Sull’ultimo numero di Internazionale (874/XVIII – pagg. 48-53) vi è un’intervista ad Hans Magnus Enzensberger di Moritz von Uslar per Die Zeit (trad. dal ted. di Anna Zulliani) che mi ha irritato enormemente. Penso che non sia necessario dire chi sia Enzensberger, e qui nemmeno ha tanta importanza, perché ho intenzione di soffermarmi su von Uslar e sul suo modo di intervistare. Pare faccia sempre così, come ha fatto con Enzensberger, che evidentemente sapeva che tipo di intervista lo aspettava, e ha accettato. [Lo sapeva perché le 100 Fragen di von Uslar sono su ogni numero di Die Zeit, e si tratta di 100 domande (99 quelle fatte a Enzensberger) a cazzo di cane, sul tutto e sul niente, di quelle che si trovano nei questionari diagnostici dei neurologi e di quelle che si rivolgono agli oracoli, di quelle che si fanno per attaccare bottone in treno e di quelle che ti farebbe un Gigi Marzullo. E Enzensberger, dicevamo, ha accettato. Da oggi in poi io leverei quel Magnus.]
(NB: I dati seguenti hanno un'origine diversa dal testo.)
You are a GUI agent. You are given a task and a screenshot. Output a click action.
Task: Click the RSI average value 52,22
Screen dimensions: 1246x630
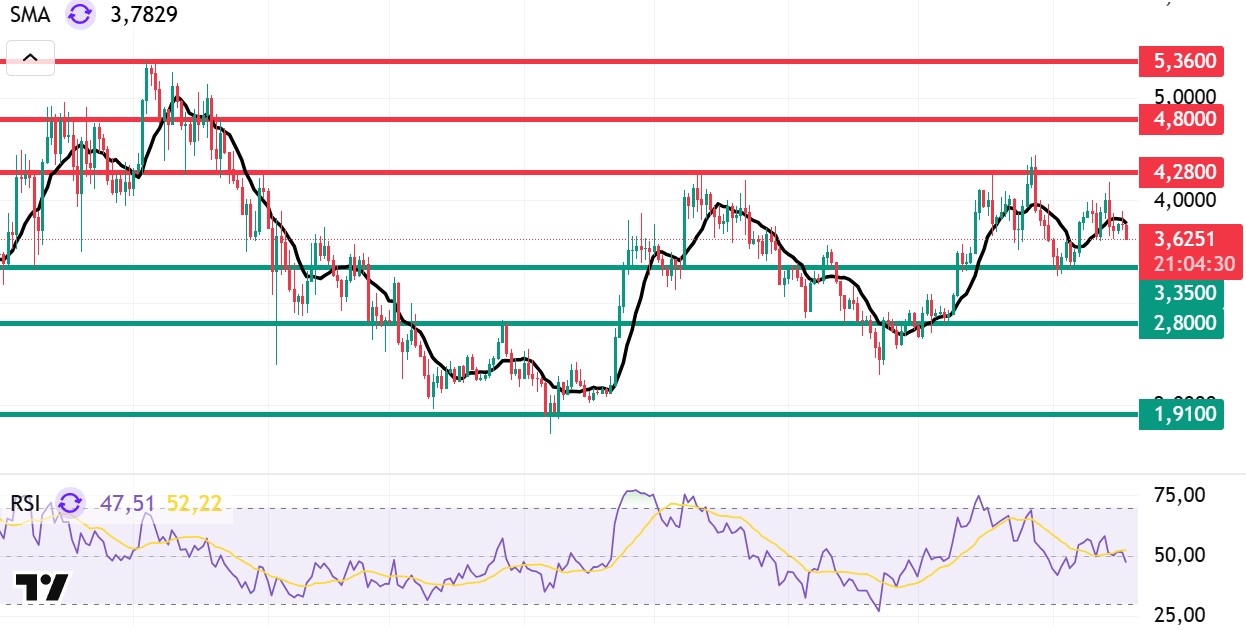pyautogui.click(x=192, y=502)
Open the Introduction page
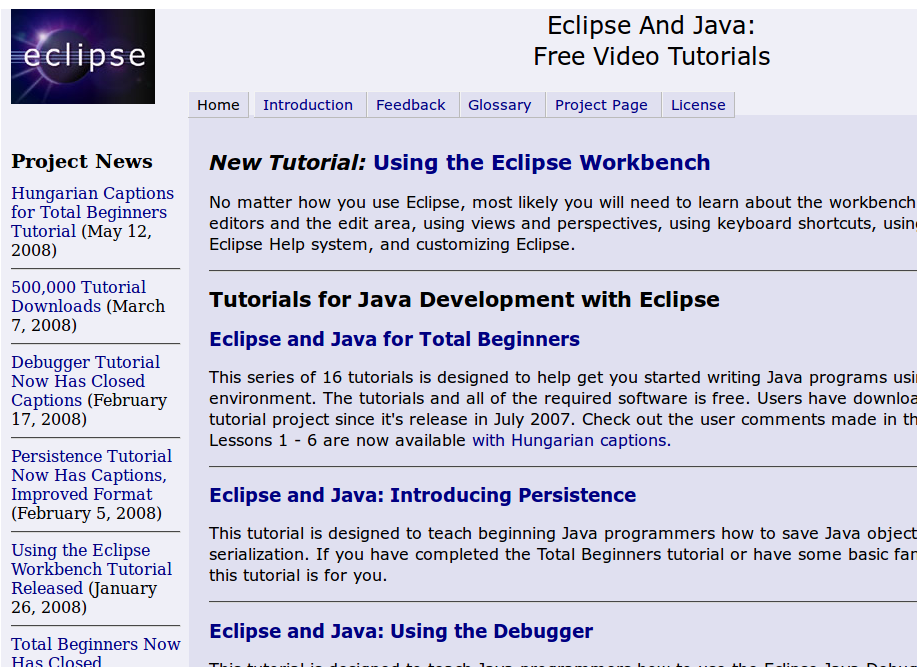The image size is (917, 667). coord(308,104)

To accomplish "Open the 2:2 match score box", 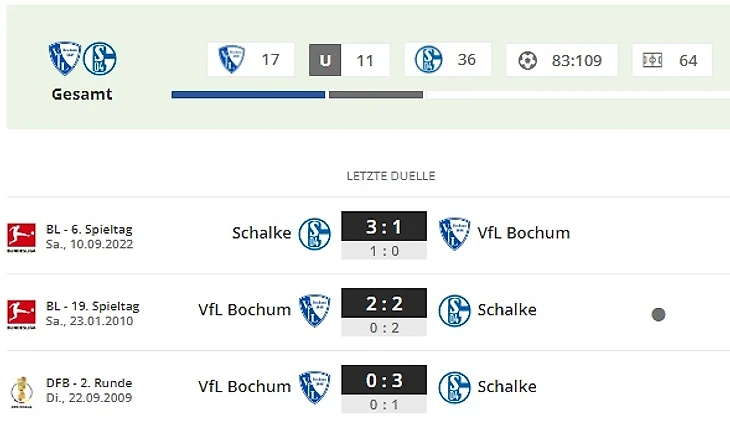I will point(384,302).
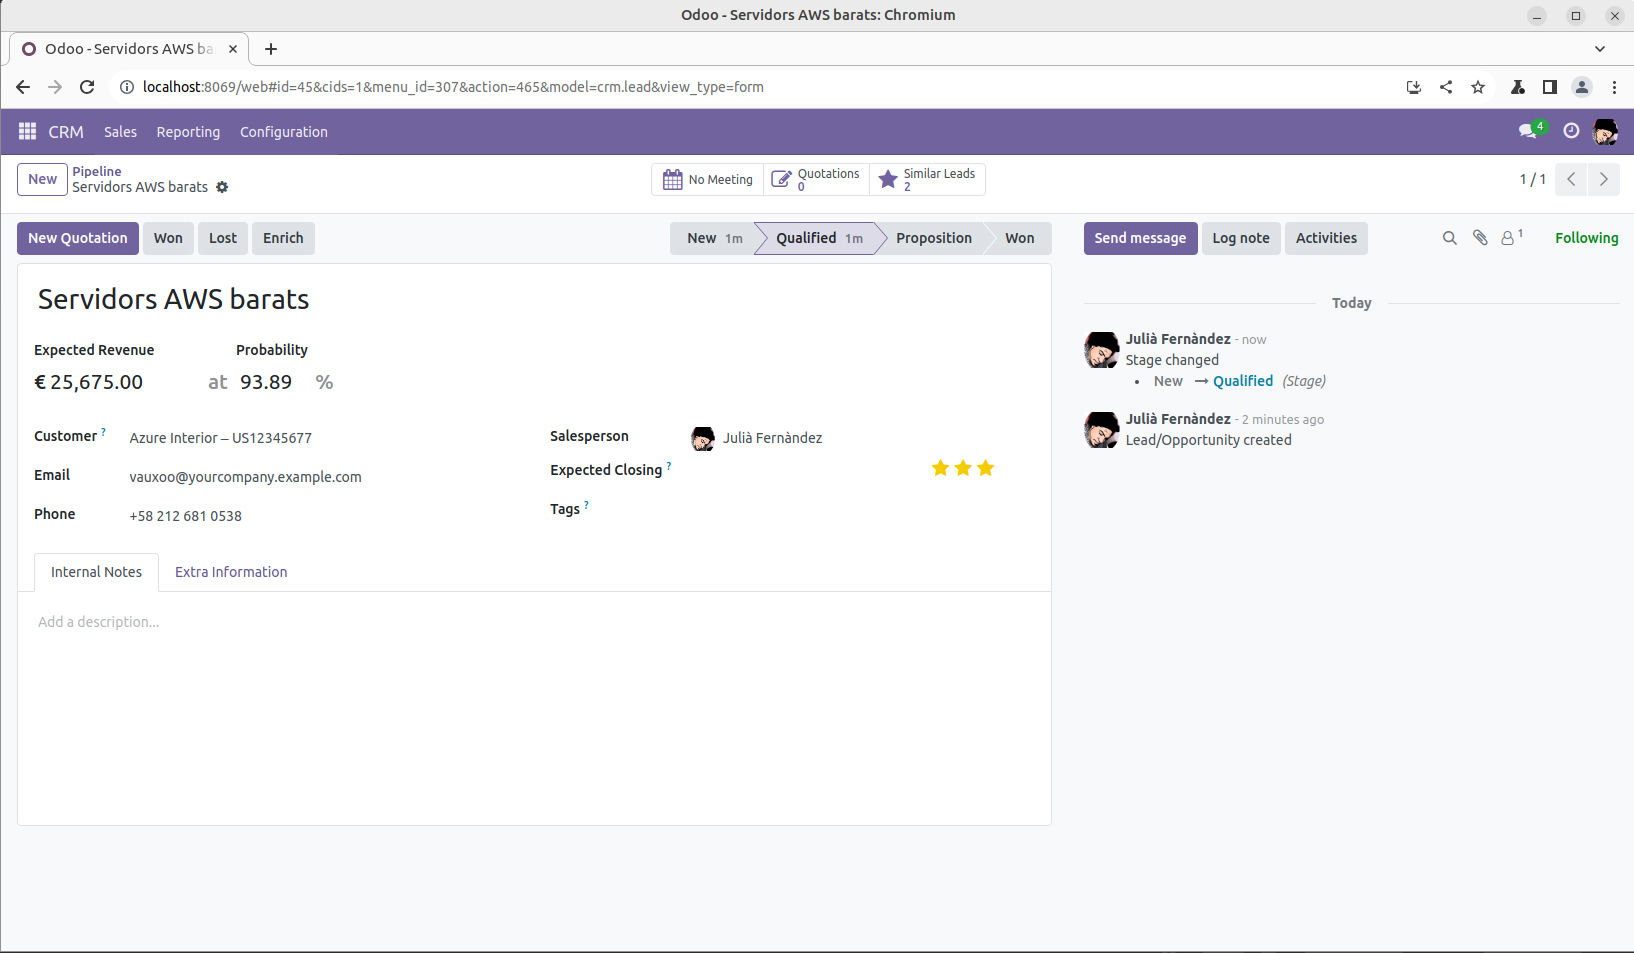This screenshot has height=953, width=1634.
Task: Open the Odoo apps grid menu
Action: coord(27,132)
“Acqua naturale o gassata? Dov’è New York? Quando ci saranno le prossime elezioni? Fa sempre più caldo o ce lo immaginiamo noi? Qual è la differenza tra una bella cravatta in lana e una cravatta molto bella? Come va la schiena?...”. Le domande delle cento pistole della Bignardi o il giochino della torre di Sabelli Fioretti diventano alto giornalismo, al confronto. Se non sai chi è Enzensberger, non te ne fai un’idea; se sai chi è, le risposte possono sembrare sue – perché no? – ma anche di chiunque altro. Perché un’intervista del genere?Non dà un ritratto dell’intervistato, né dà una particolare visibilità all’intervistatore: è solo un compiaciuto darsi a un formato.
Magari è un modo come un altro (ma già collaudato in Italia) per arrivare in cima al settore cultura della televisione pubblica tedesca, questo di von Uslar.